His dedication and courage earned glowing praise from the commander of his brigade, the legendary Colonel Christian Friedrich von Ompteda, who spoke openly of his great appreciation for the doctor’s efforts before he himself was killed in battle.

If Gerson had had time to survey the scene around him at the height of the raging battle, it would have looked like some hellish nightmare. John Haddy James, an assistant surgeon, who worked in tandem with Gerson and the other hard-pressed medics, described “the hasty surgery… the awful sights… the blood-soaked operating table… the agony of an amputation, however swiftly performed”.

According to Brendan Simms in his recently-published book, The Longest Afternoon, “most of the wounds would have been from bayonets, sabres or musket rounds.

“The latter tended to punch rather than stab a victim, the soft-lead ball deforming on impact, shattering or tearing off limbs and frequently requiring painful amputations without any anaesthetic beyond alcohol”.

Dr Gerson’s jacket which, according to the museum, was worn at the Battle of Waterloo

After the Legion was disbanded in 1816, Gerson returned to his home city of Hamburg and worked quietly as an author, but his surgery was also expanding rapidly and he gained a deserved reputation as a doctor and surgeon.

In 1833, he was appointed teacher of anatomy at the Medical-Surgical School and worked from time to time as head surgeon at the Allgemeine Krankenhaus.

His career came to an end in 1839 when he became sick with an unspecified disease from which he was never to recover fully. He died on 3 December, 1844, and was buried at the Jewish cemetery in Grindelfriedhof.

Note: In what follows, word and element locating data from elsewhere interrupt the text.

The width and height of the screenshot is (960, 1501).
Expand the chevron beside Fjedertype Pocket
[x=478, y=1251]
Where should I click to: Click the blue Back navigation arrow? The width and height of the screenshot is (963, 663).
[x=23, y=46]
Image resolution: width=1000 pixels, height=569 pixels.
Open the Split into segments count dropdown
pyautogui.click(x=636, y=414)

The story did not end there. During the time of the Third Reich, all the bodies in the cemetery were exhumed. They were then re-buried and their gravestones re-erected in the Jewish section of the Friedhof Ohlsdorf cemetery.

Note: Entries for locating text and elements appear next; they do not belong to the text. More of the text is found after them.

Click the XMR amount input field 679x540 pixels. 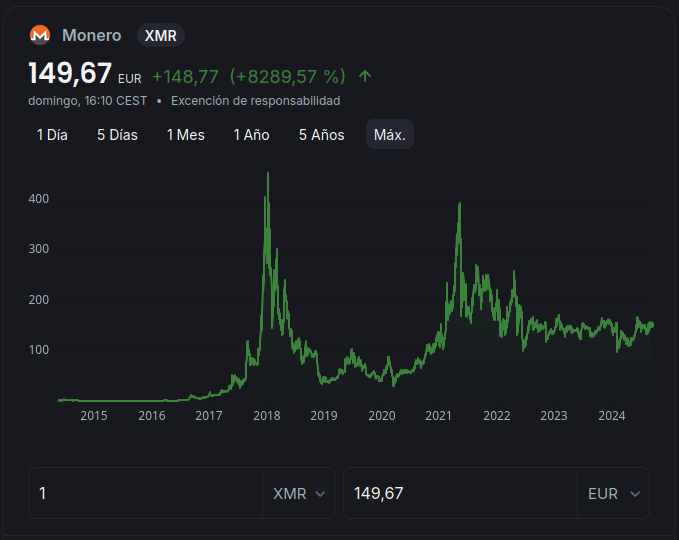[x=145, y=494]
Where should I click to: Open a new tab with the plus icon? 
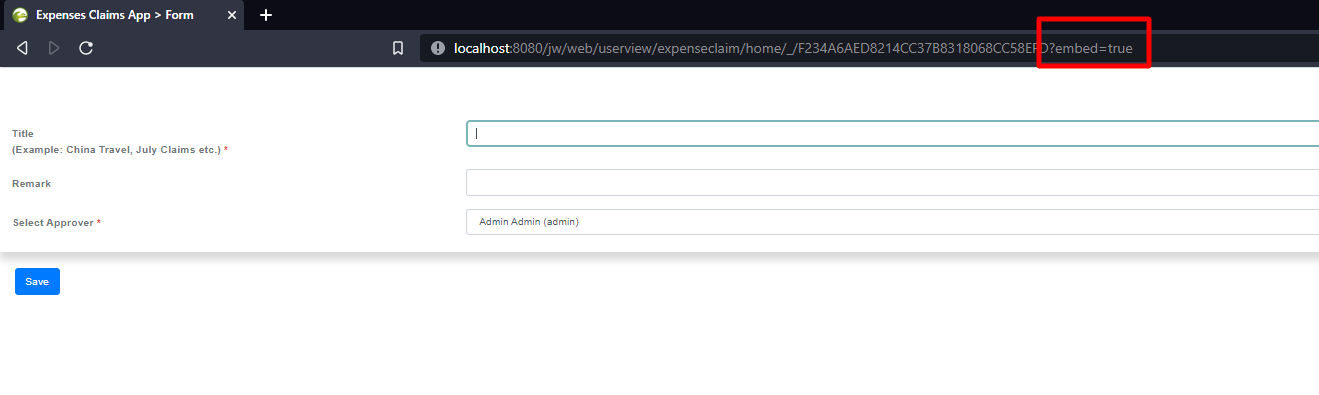pos(266,15)
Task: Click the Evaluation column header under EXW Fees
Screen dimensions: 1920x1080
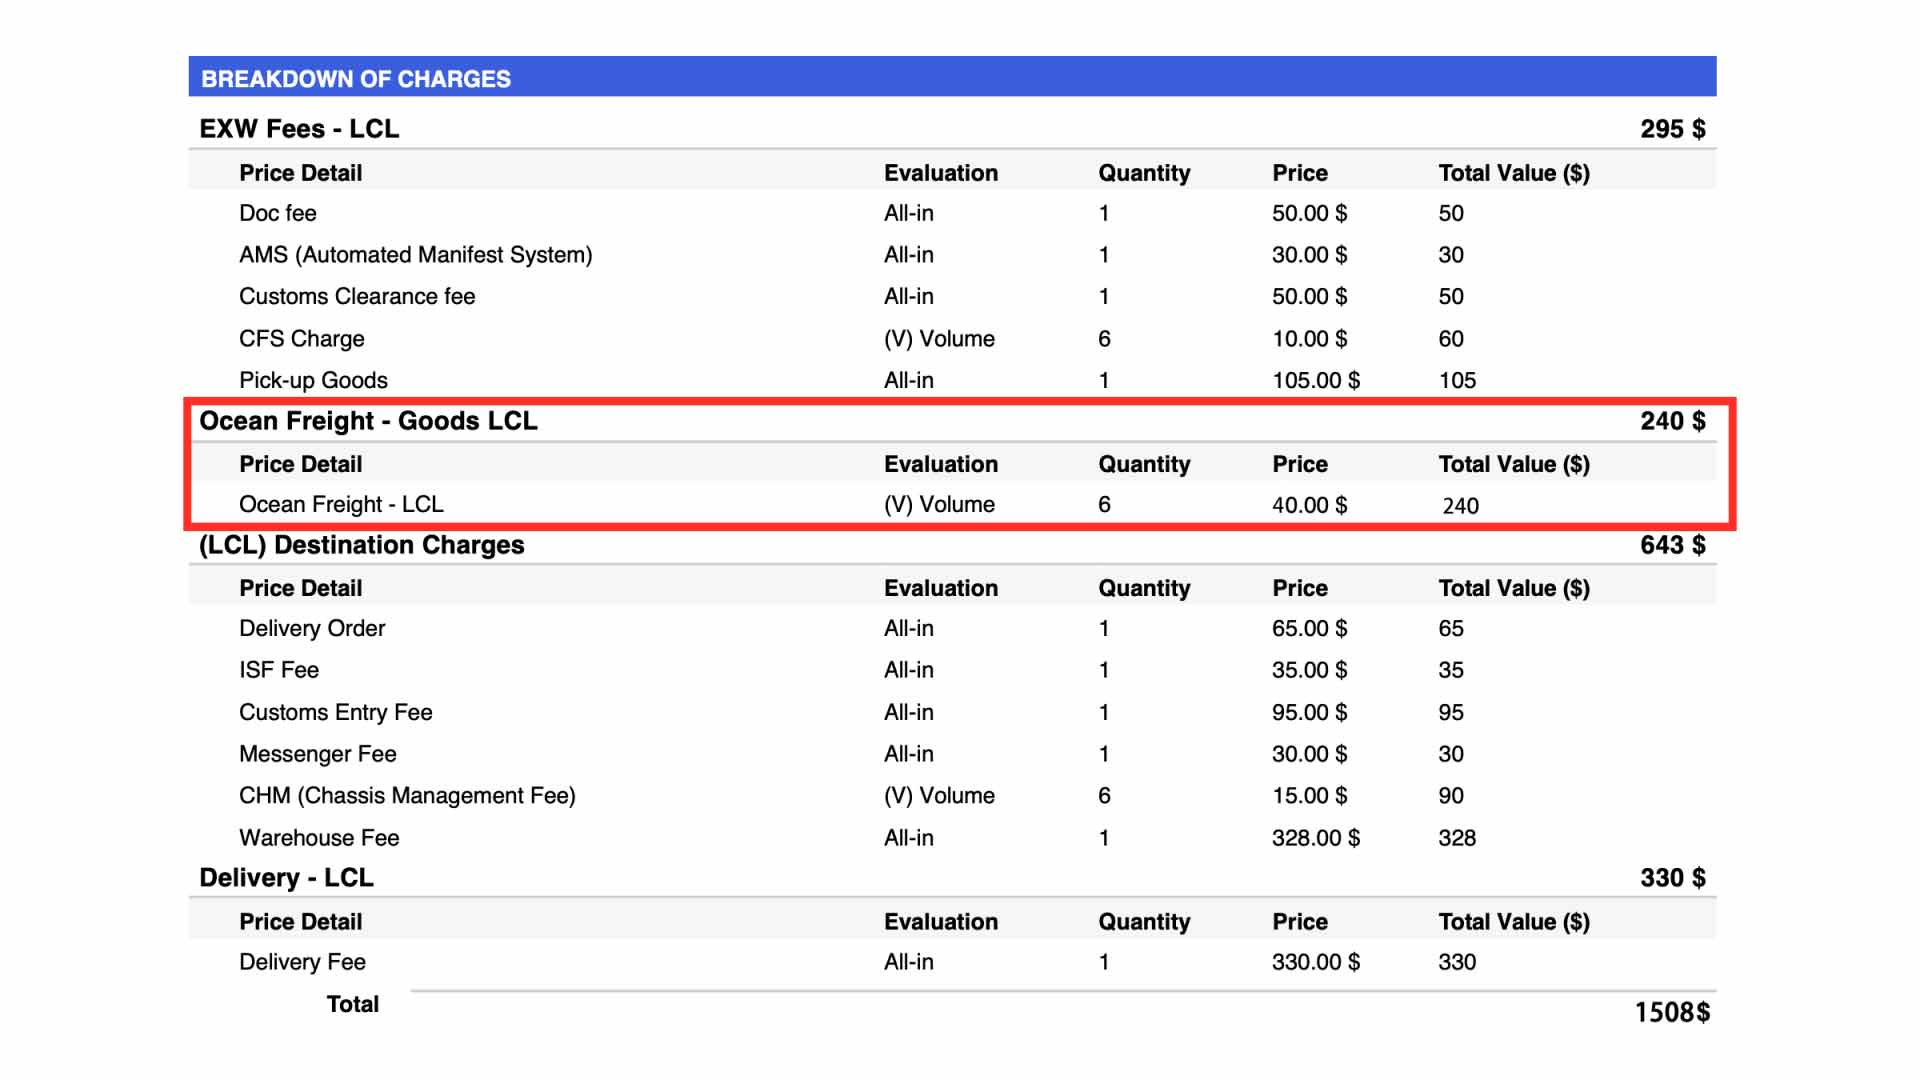Action: coord(940,173)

Fittingly, it is the second largest cemetery in the world and also contains a memorial to the Jewish victims of Nazi persecution.

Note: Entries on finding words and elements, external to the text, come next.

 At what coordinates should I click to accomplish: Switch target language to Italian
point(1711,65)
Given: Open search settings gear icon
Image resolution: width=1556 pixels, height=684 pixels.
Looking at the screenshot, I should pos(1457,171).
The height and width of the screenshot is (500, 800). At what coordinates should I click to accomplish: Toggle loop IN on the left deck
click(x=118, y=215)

Gerson’s memorial stone can be seen to this day with a fitting Latin inscription: Mitissimus Aggressor – Acerrimus Depensor, which translates as “A very Mild Aggressor – a Very Sharp Defender”.

Buried just a few yards from Dr Gerson is Sigismund Samuel Hahn, a premier lieutenant who also fought in the Battle of Waterloo and whose tombstone shows some of the several medals he was awarded for his actions, including the War Medal of the Hanseatic Legion.

Gerson’s coat, worn at the legendary battle, is exhibited in the Museum of Hamburg History and is believed to be the only surviving jacket of a surgeon of the British/Allied forces from Napoleonic times.